Koushi alzò gli occhi “Le assicuro che mi sento tutto fuorché costretto. A dire il vero sembra a me di star stuprando lei, capitano” disse. La sua voce e il suo sguardo si erano ammorbiditi. Un ciuffo di capelli chiari gli era ricaduto sugli occhi. Con quella luce a Daichi sembrava persino più giovane di quanto non fosse.
Daichi scosse la testa “No, non è che non voglia, certo che voglio, ma sei una recluta e…”
Non fece in tempo a dire altro che le labbra di Sugawara furono sulle sue e lui non poté far nulla se non schiudere le labbra quando la lingua del ragazzo iniziò a premere per aprirle. Il corpo di Sugawara schiacciato contro il suo non era esile come si era aspettato e i bicipiti erano tesi e spessi quando Daichi gli afferrò d’impulso un braccio. Il bacio a cui Koushi l’aveva costretto era deciso e intenso, non  lieve e leggero come l’aveva immaginato nei sogni di cui si vergognava. Il soldato Sugawara era perfino meglio dal vivo che nelle sue fantasie.
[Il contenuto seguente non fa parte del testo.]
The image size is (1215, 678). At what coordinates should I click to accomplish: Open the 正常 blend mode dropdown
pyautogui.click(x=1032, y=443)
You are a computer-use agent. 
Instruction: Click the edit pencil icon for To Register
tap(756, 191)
Quando il ragazzo si allontanò da lui costringendolo a guardarlo, Daichi stava ancora stringendo entrambe le braccia attorno al suo corpo. Gli occhi di Koushi erano ridotti a due fessure e lo scrutavano con interesse. La tensione che l’aveva attanagliato fino a un secondo prima e che per poco era riuscito a dimenticare, perso nel sapore di Sugawara, ricominciò a farsi sentire finché lui non proruppe “Capitano, mi scusi, non mi piace lasciare le cose a metà. Le dispiacerebbe lasciarmi finire quello che ho interrotto?”
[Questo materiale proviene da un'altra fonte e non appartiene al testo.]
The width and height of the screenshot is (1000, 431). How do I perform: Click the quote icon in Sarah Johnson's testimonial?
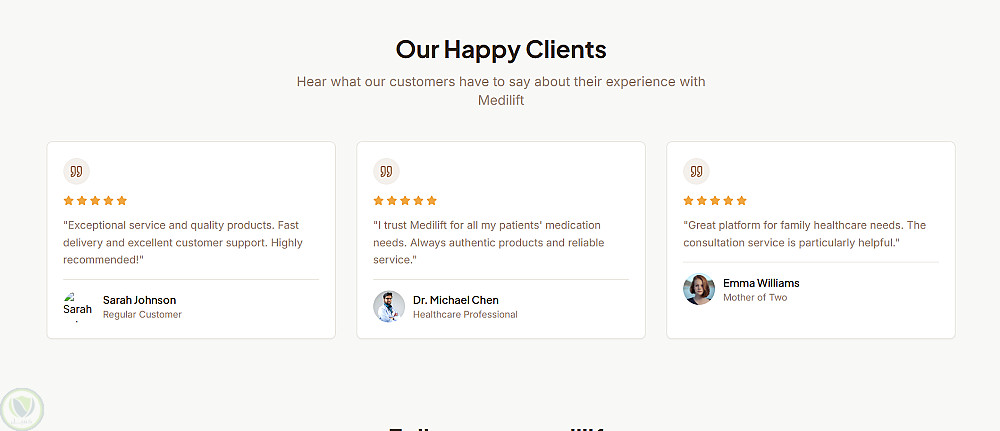75,171
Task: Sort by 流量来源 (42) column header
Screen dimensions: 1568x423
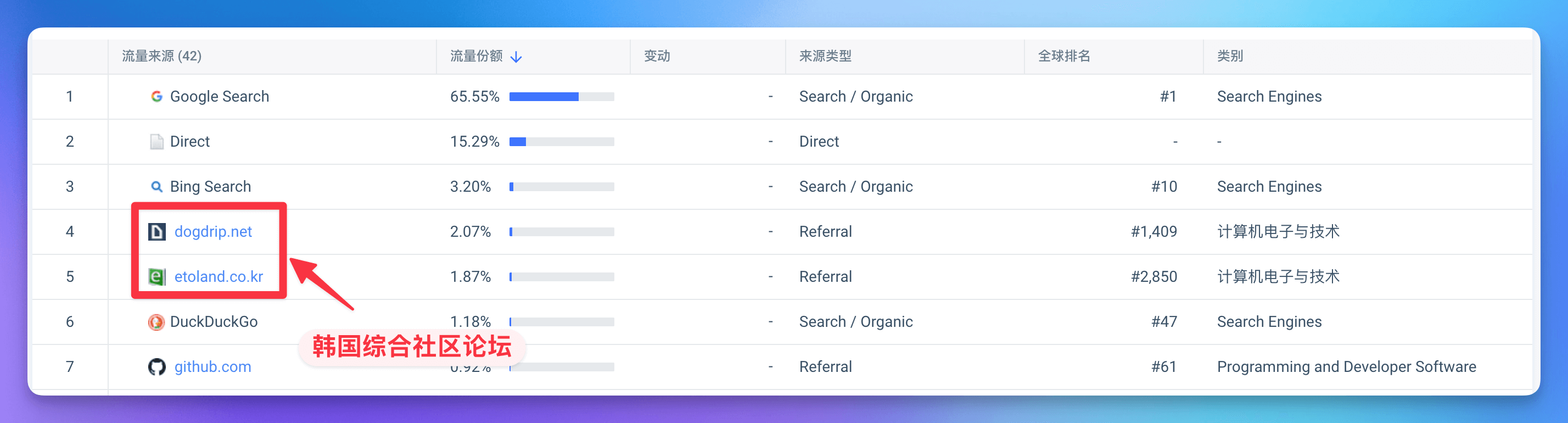Action: pyautogui.click(x=161, y=57)
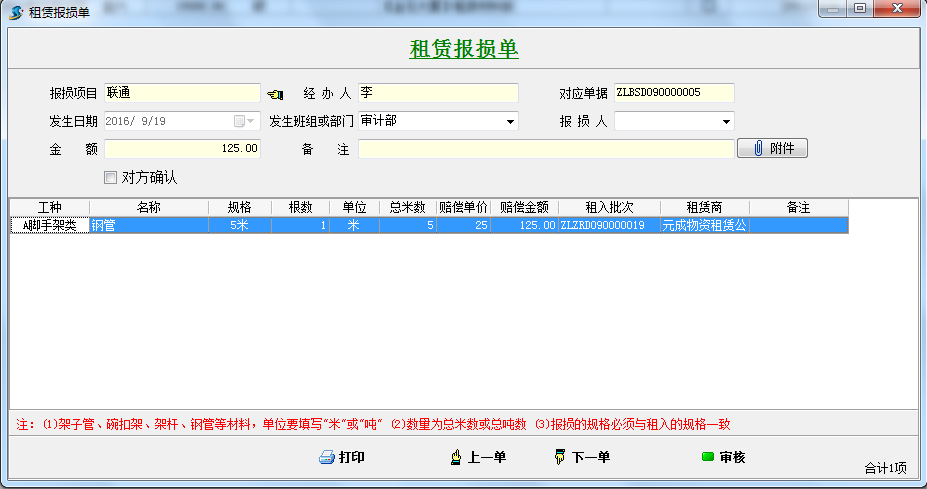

Daichi non poté fare a meno di fare un sorrisetto e abbassare gli occhi, prima di puntarli di nuovo in quelli del ragazzo “Sì, soldato Sugawara, ma cerca di non farti di nuovo beccare in giro di notte” rispose come se fosse una grossa concessione, cercando di darsi un tono.
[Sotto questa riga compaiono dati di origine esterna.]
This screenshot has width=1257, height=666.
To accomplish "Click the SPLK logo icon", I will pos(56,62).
Koushi lo gratificò con un altro dei suoi sorrisetti luminosi. “Perché se no cosa mi farà, capitano?” sussurrò lascivo, stringendogli di nuovo il sedere.
“Ti toglierò tutte le lincenze” disse solo. Koushi sgranò gli occhi e aprì un poco la bocca, mentre il sorrisetto svaniva dalle sue labbra. “E adesso, soldato Sugawara, continua pure col tuo lavoro”
“Signorsì, Capitano!” esclamò Sugawara mettendosi sull’attenti.